## Exercise prompt
While leaving the pictures out, set down only the lines from the one with "Select the 全部 radio button" through the end of the records, exactly as they stand.

Collected data:
====
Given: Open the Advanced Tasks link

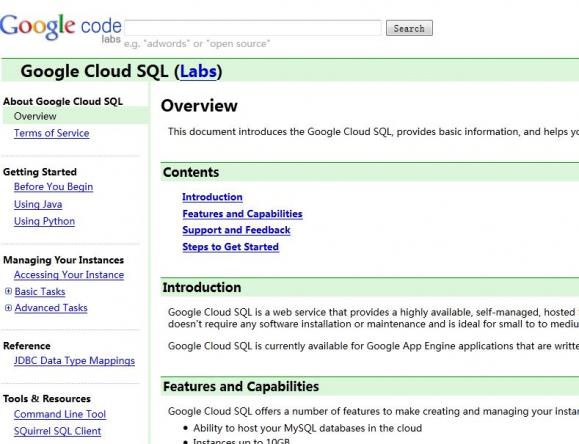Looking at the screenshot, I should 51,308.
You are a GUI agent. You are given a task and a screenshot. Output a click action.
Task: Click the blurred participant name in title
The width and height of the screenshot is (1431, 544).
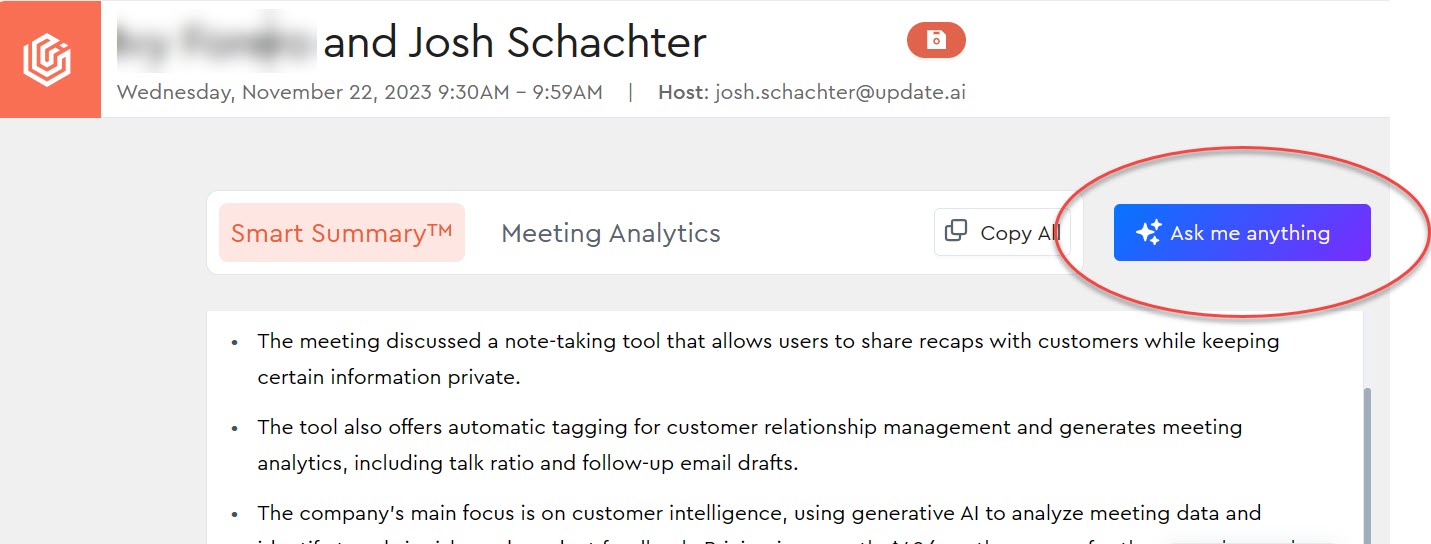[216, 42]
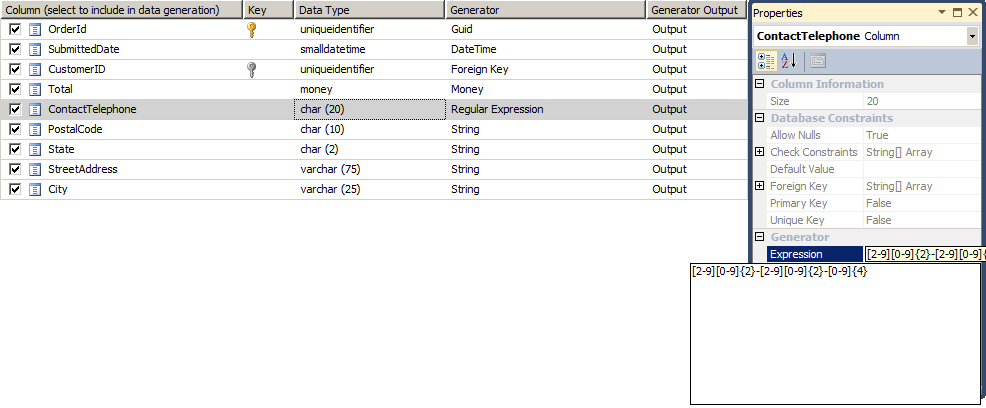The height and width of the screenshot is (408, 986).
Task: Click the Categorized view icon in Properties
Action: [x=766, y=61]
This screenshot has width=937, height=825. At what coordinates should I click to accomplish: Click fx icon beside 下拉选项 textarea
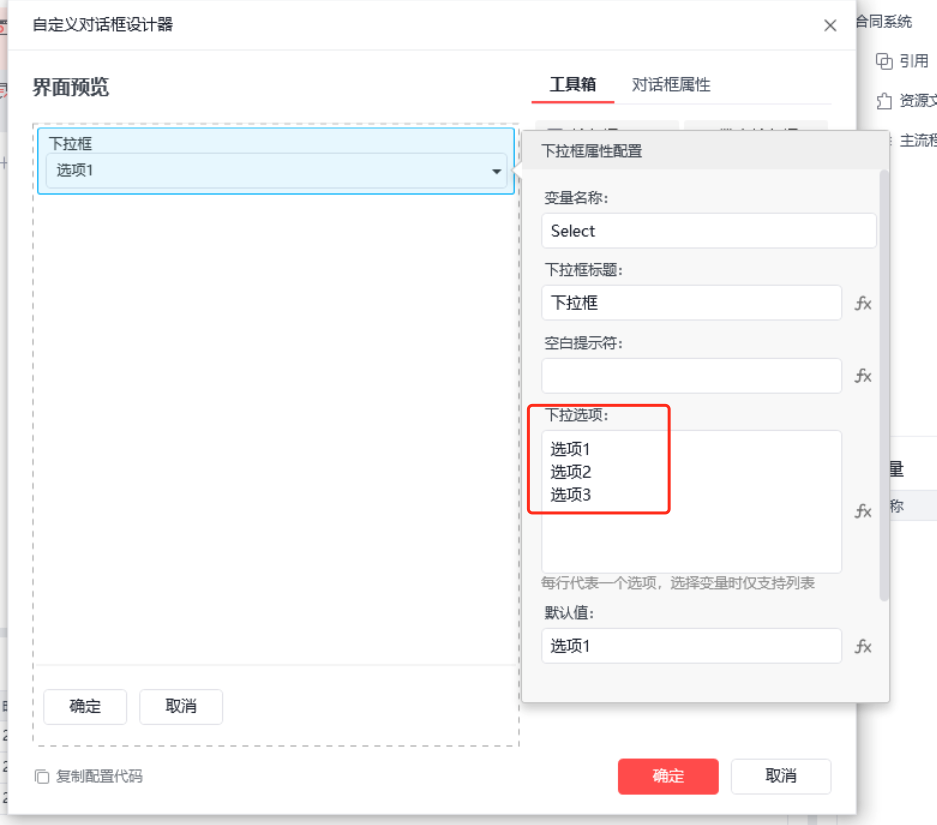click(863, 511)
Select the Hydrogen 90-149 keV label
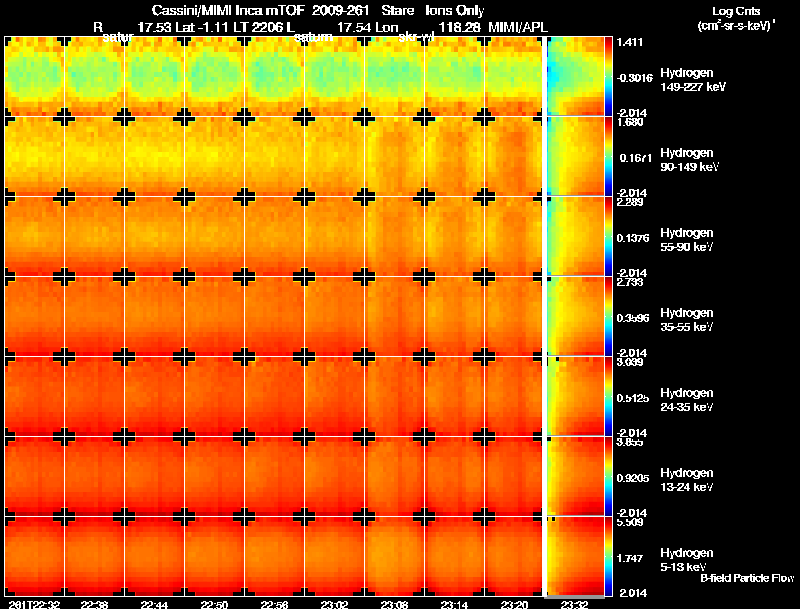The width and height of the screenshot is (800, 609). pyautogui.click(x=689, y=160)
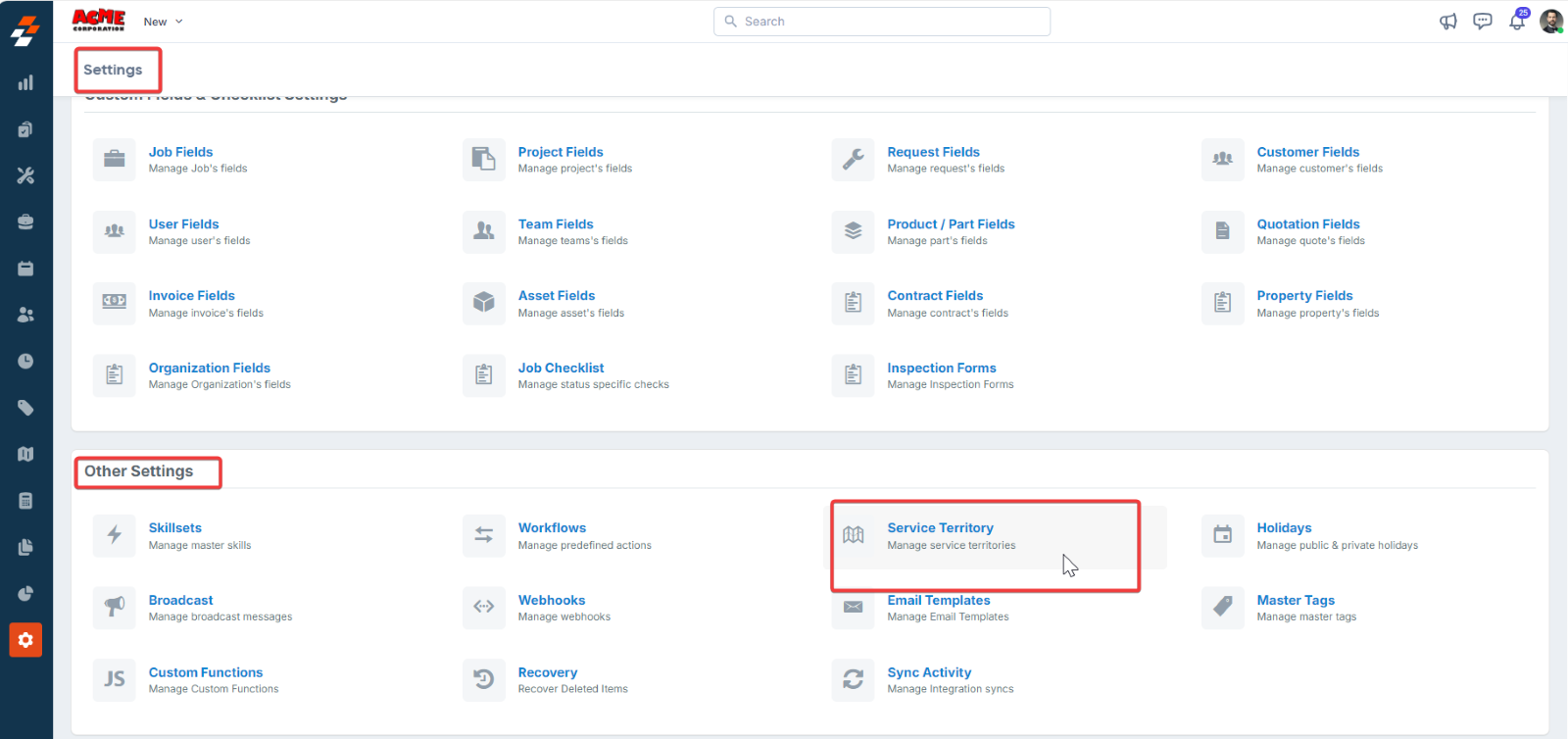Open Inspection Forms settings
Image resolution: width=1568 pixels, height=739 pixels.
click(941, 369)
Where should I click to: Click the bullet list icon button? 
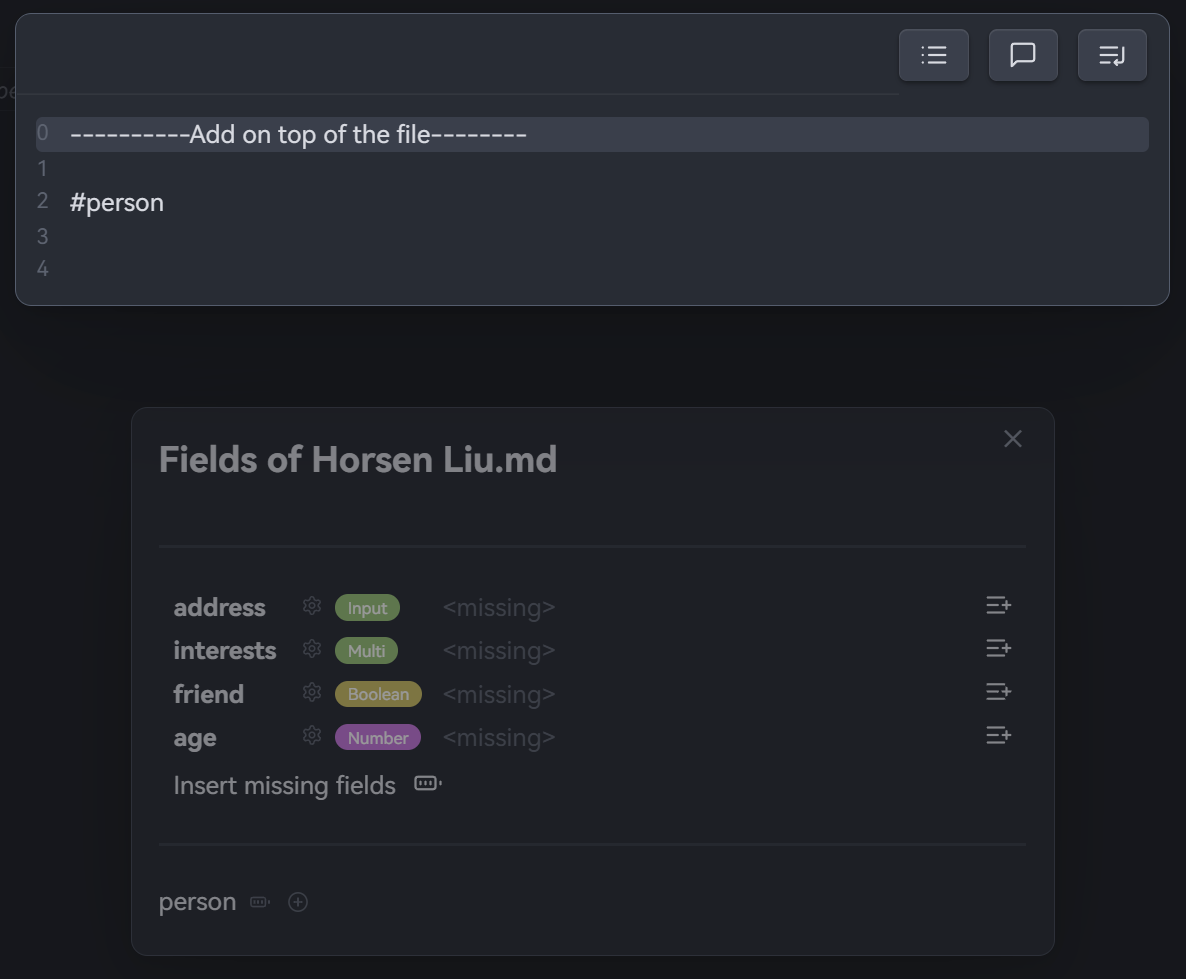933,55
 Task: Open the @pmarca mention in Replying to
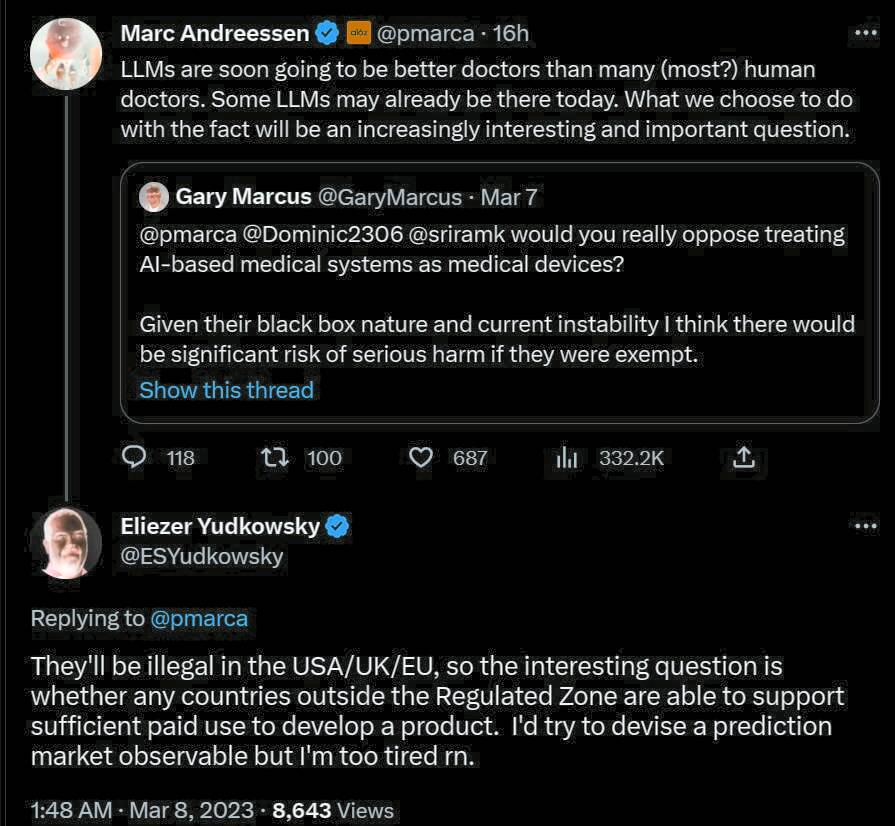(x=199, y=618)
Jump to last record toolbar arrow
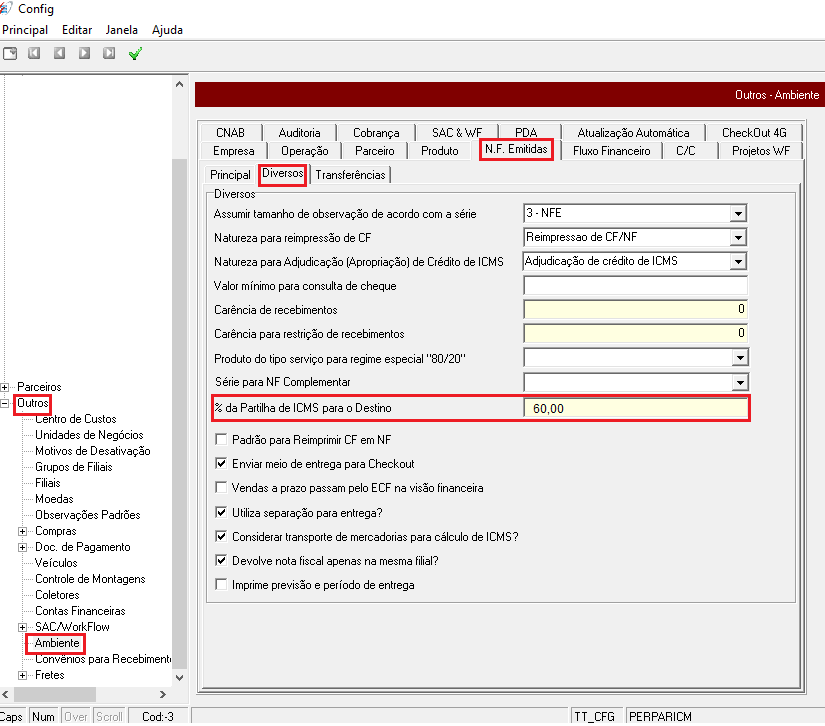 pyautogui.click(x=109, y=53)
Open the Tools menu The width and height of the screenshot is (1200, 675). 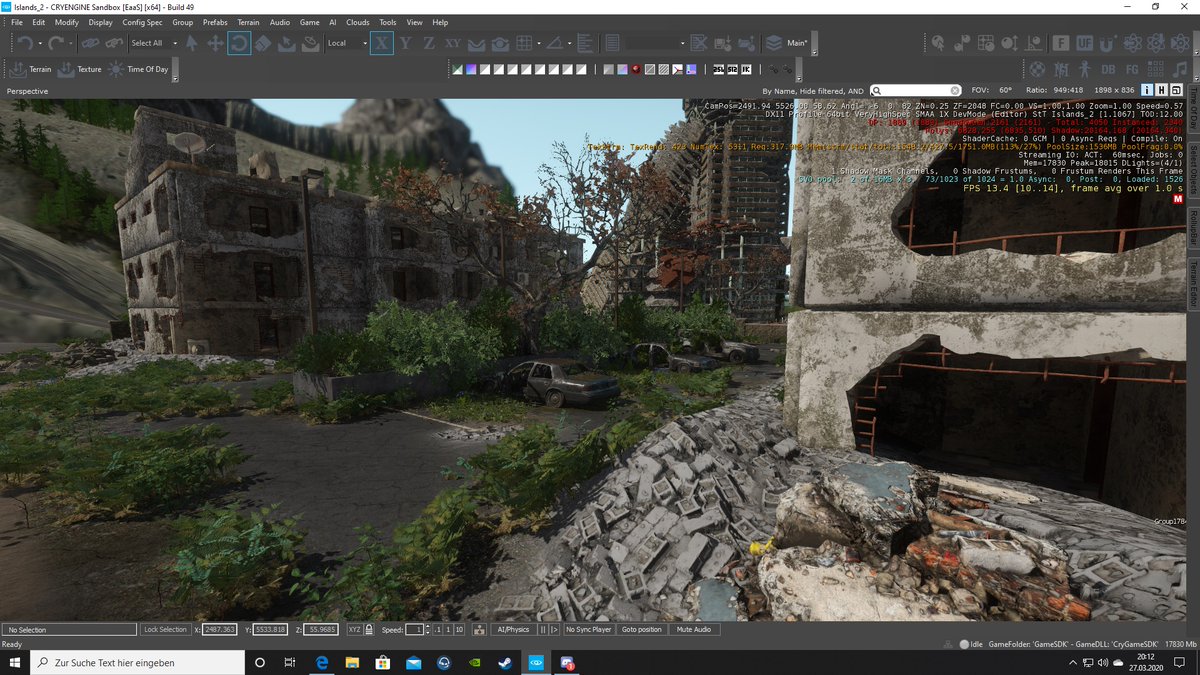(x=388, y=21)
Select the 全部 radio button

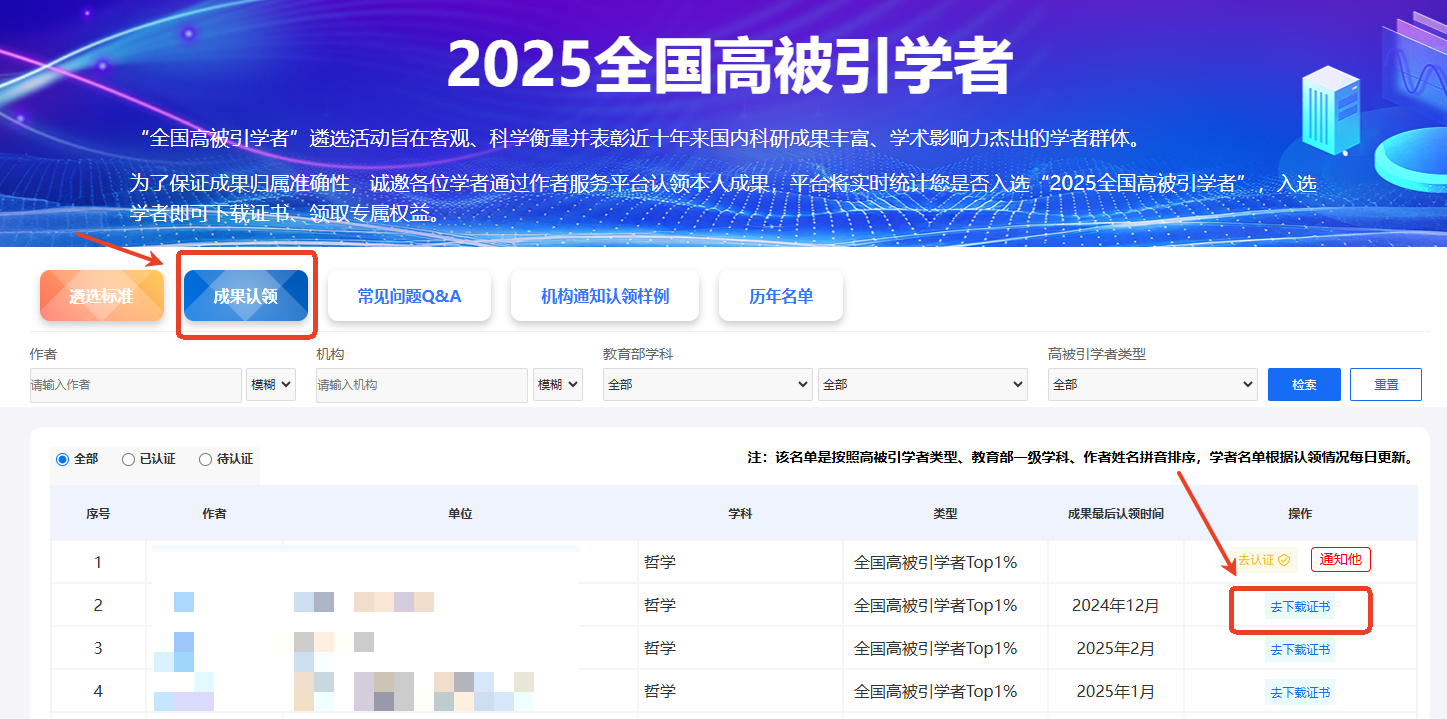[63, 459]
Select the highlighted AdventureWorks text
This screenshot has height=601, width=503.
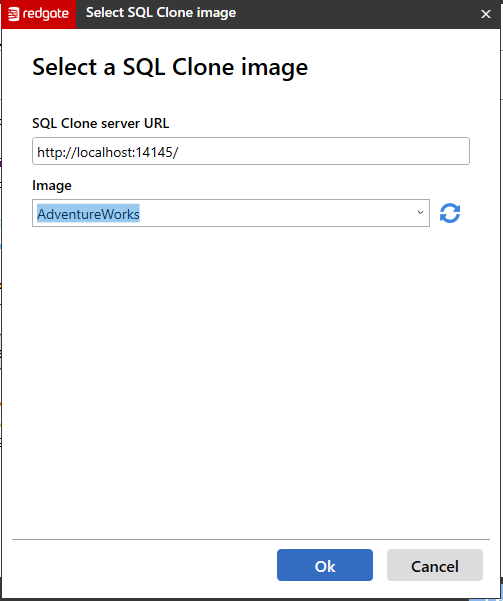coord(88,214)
====
## Result of the exercise
Select the 全部 radio button

[63, 459]
Select the highlighted AdventureWorks text
This screenshot has height=601, width=503.
coord(88,214)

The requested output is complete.